Selama kampanye pemilihan, pejabat mencegah kandidatnya berkampanye dan menyensor liputan berita mengenai partainya. Sebagai tanggapan, para penyelenggara mengadakan aksi unjuk rasa online di platform seperti YouTube dan TikTok.

Pada Desember, partainya mulai menggunakan A.I. untuk menyebarkan pesan Mr. Khan, dengan membuat pidato-pidato berdasarkan catatan yang dia berikan kepada pengacaranya dari penjara, menurut pernyataan dari partai itu, dan memasangnya dalam bentuk video.

Ini bukan kali pertama partai politik menggunakan kecerdasan buatan.
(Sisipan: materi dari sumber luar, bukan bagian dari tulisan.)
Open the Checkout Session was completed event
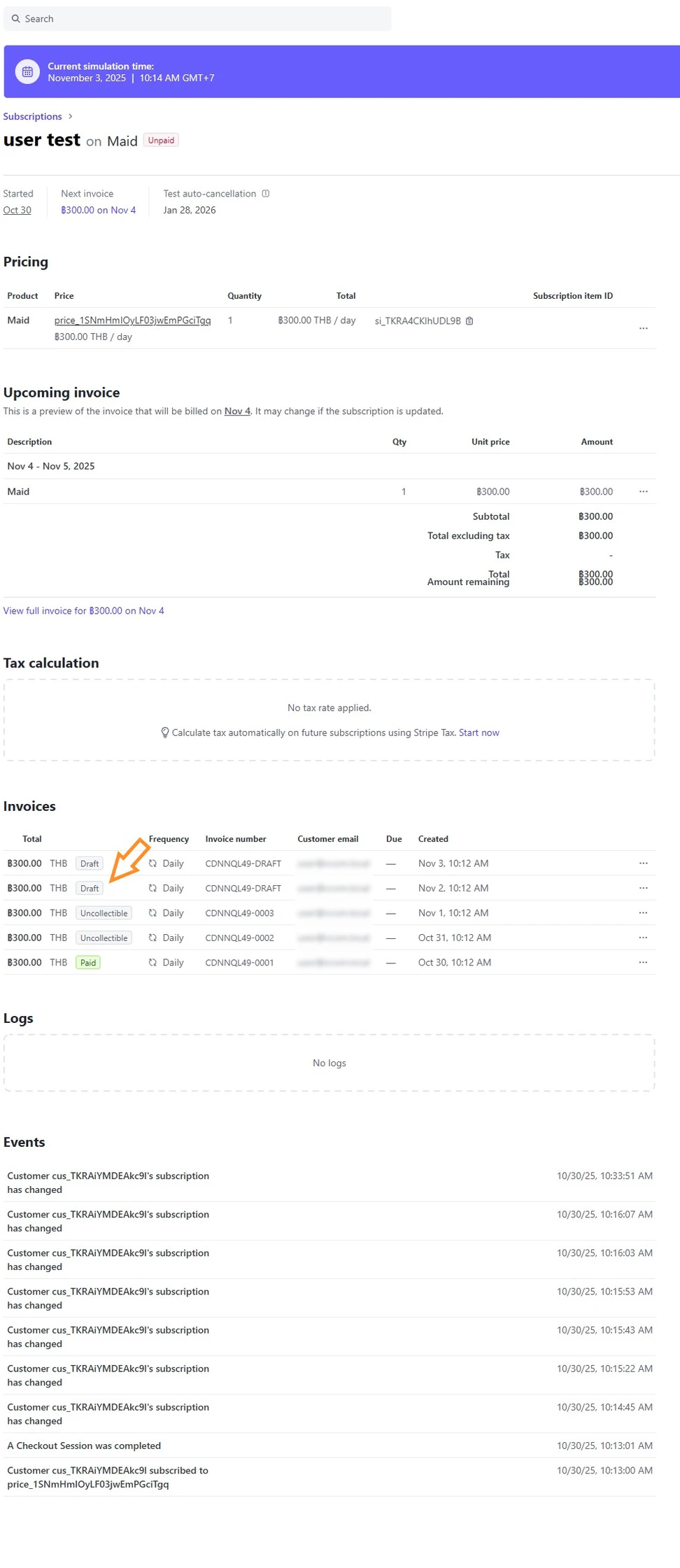The image size is (680, 1568). (x=84, y=1446)
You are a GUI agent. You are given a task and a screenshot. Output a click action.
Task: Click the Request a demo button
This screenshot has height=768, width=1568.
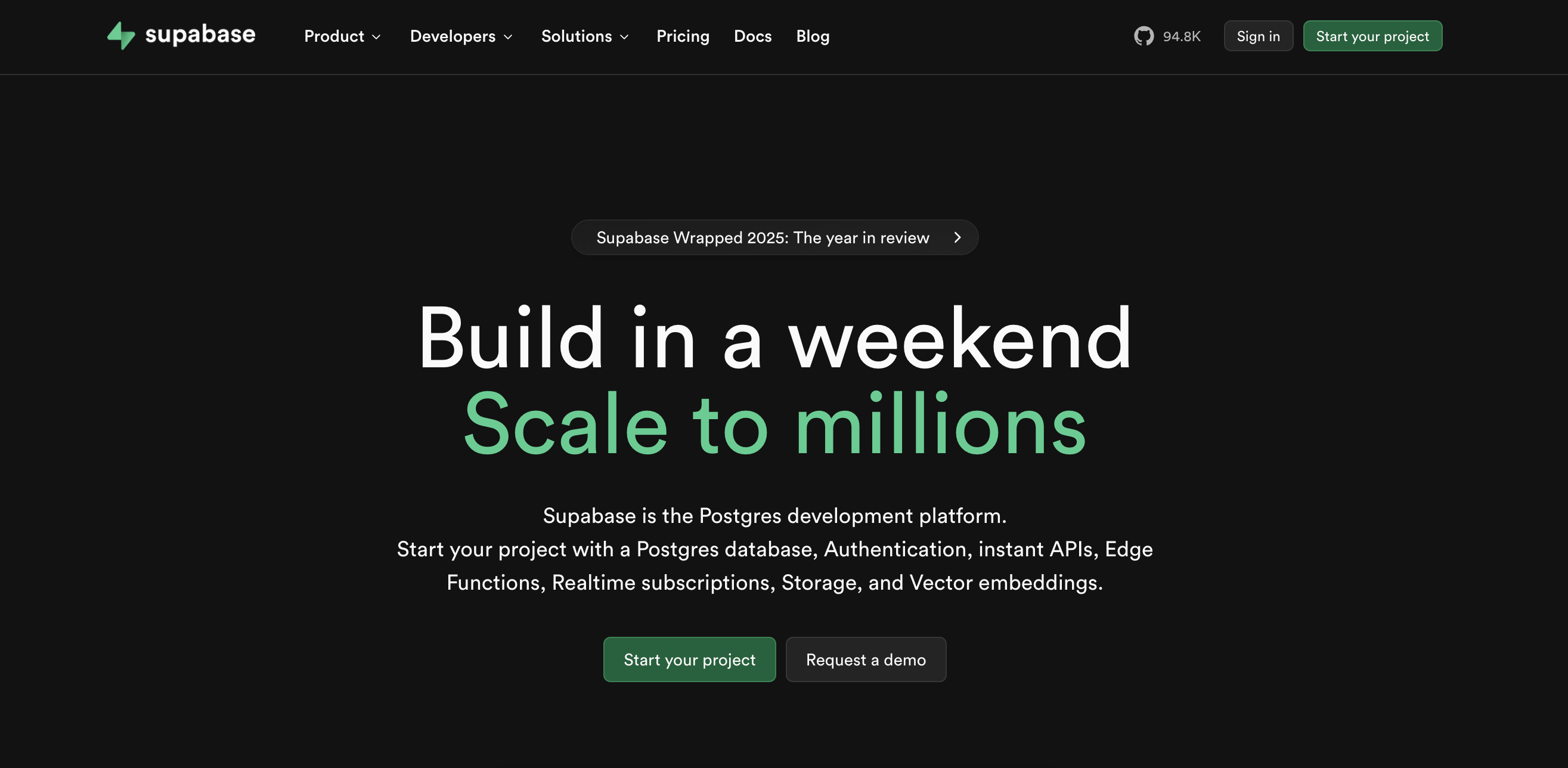[866, 659]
Di Korea Selatan, partai oposisi People Power Party membuat avatar berbasis A.I. dari kandidat presidennya, Yoon Suk Yeol, yang berinteraksi secara virtual dengan para pemilih dan berbicara dalam bahasa dan lelucon untuk meraih demografi yang lebih muda menjelang pemilu 2022. (Dia menang.)
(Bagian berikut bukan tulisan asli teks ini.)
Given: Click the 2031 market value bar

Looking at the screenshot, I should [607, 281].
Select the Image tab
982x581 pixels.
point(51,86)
Di Amerika Serikat, Kanada, dan Selandia Baru, politisi telah menggunakan A.I. untuk membuat gambar dystopian untuk memperkuat argumen mereka, atau untuk mengungkap kemampuan teknologi yang berpotensi berbahaya, seperti dalam video dengan Jordan Peele dan deepfake Barack Obama.

Selama pemilihan negara bagian 2020 di Delhi, India, Manoj Tiwari, seorang kandidat dari partai pemerintah Bharatiya Janata Party, membuat deepfake A.I. dari dirinya sendiri berbicara dengan dialek Haryanvi untuk menarget pemilih dalam demografi tersebut. Berbeda dengan video Khan, tampaknya video tersebut tidak jelas ditandai sebagai A.I.

“Integrasi A.I., khususnya deepfake, dalam kampanye politik bukanlah tren sementara namun tren yang akan terus berkembang seiring waktu,” kata Saifuddin Ahmed, seorang asisten profesor di sekolah komunikasi dan informasi di Nanyang Technological University di Singapura.